| Autore | Paolo Caliari, detto Veronese |
|---|---|
| Periodo | (Verona 1528 - Venezia 1588) |
| Supporto | Affresco trasportato su tela, 74,8x67 |
| Inventario | A 73 |
Questo frammento, facente parte di un ciclo molto più ampio di affreschi, proviene dalla loggia al primo piano di Villa Soranzo a Treville (vicino a Castelfranco Veneto), progettata da Michele Sanmicheli e affrescata nel 1551 da Veronese e da Giambattista Zelotti. L’edificio venne distrutto tra il 1817 e il 1819. In quell’occasione gli affreschi furono strappati, con una tecnica ancora sperimentale, dal conte Filippo Balbi di Venezia, chimico e ingegnere, che li mise in vendita. Da quel momento in poi, i vari frammenti si dispersero seguendo percorsi diversi e solo alcuni anni più tardi, nel 1890, il putto vicentino entrò a far parte della raccolta pittorica di Palazzo Chiericati, come dono dell’ingegner Giovan Battista Cita.

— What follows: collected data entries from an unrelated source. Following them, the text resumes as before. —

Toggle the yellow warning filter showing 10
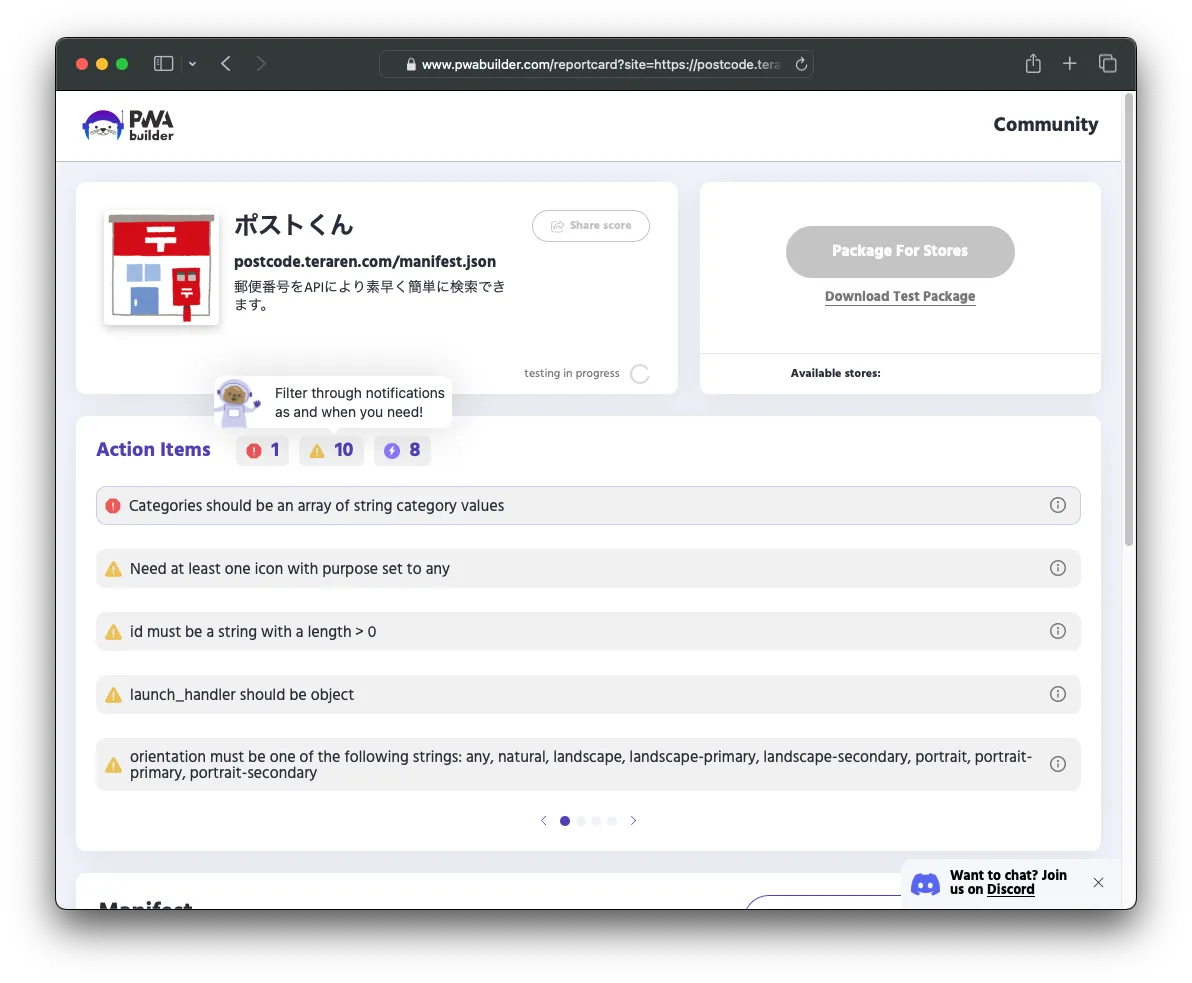 click(x=331, y=451)
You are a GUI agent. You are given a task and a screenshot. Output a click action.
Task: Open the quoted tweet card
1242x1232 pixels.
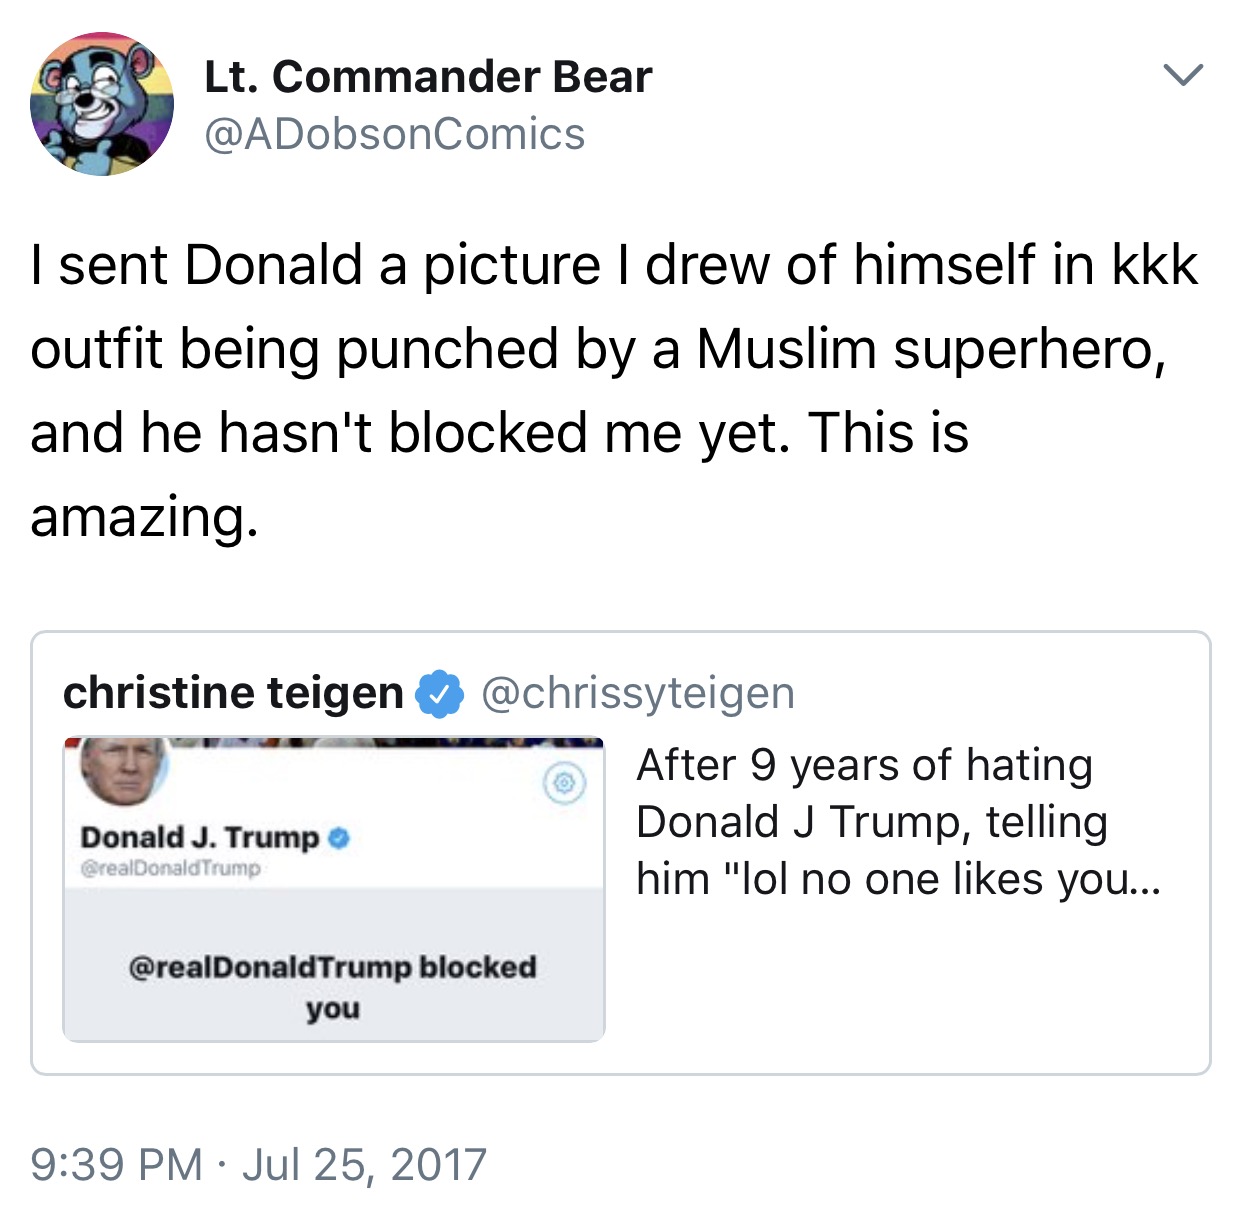[621, 853]
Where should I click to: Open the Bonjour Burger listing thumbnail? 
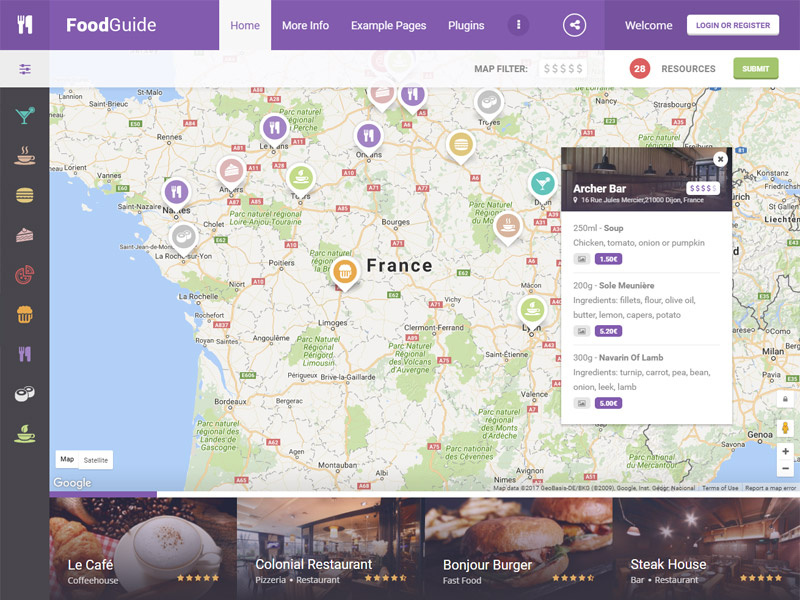click(x=518, y=549)
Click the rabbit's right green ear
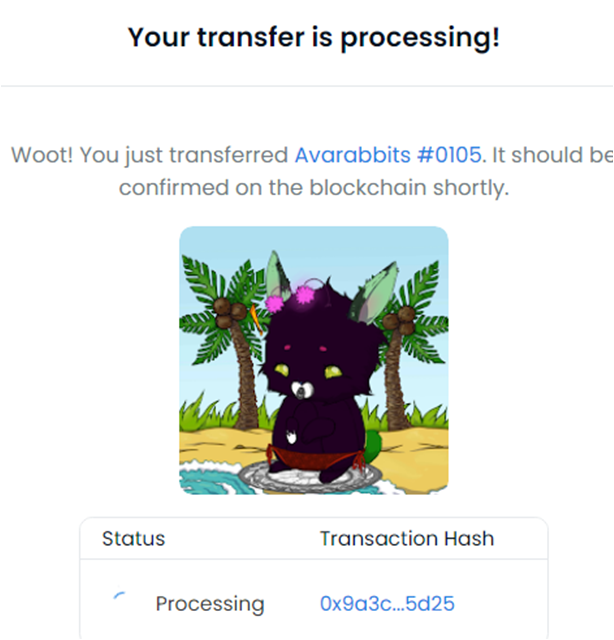The image size is (614, 640). point(374,294)
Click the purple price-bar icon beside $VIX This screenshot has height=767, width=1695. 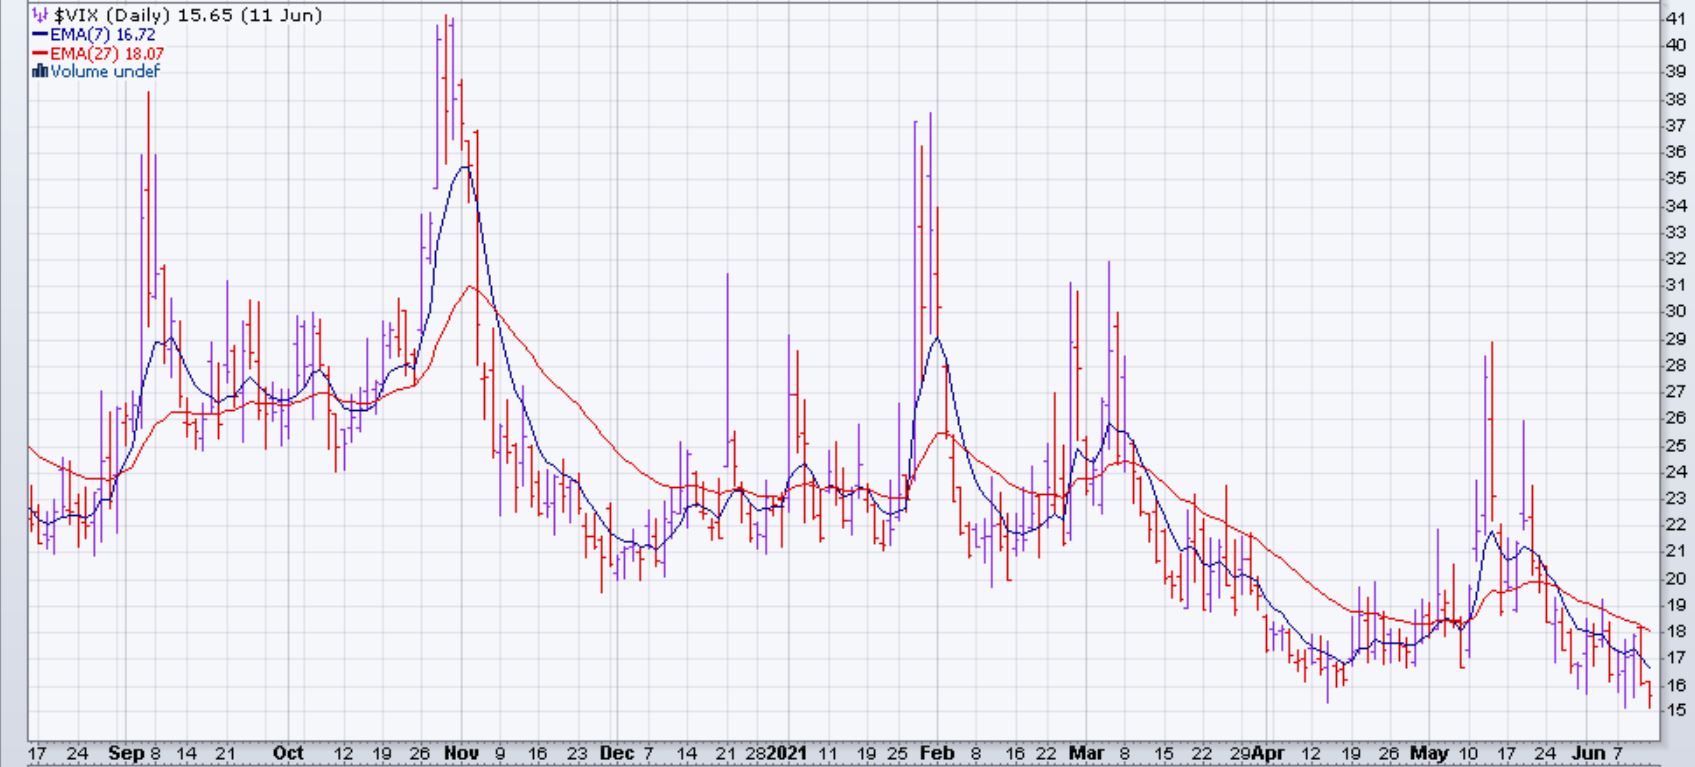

Il giovane Veronese offre, con quest’opera, un saggio della sua perizia e della sua abilità nella resa dello scorcio. Il piccolo putto dalle proporzioni monumentali, affacciato alla balaustra è compresso in uno spazio angusto “limitato e circoscritto da un’architettura scenografica e illusionista” (Villa).
Forte è il richiamo alla cultura figurativa centro-italiana, in particolare al manierismo di area mantovana ed emiliana, che però Veronese sa reinterpretare e innovare, unendo al disegno preciso e sicuro con cui delinea la figura del putto, in particolare i tratti del viso, la modellazione delle sue voluminose masse data dalla luce intensa che schiarisce e addolcisce i colori.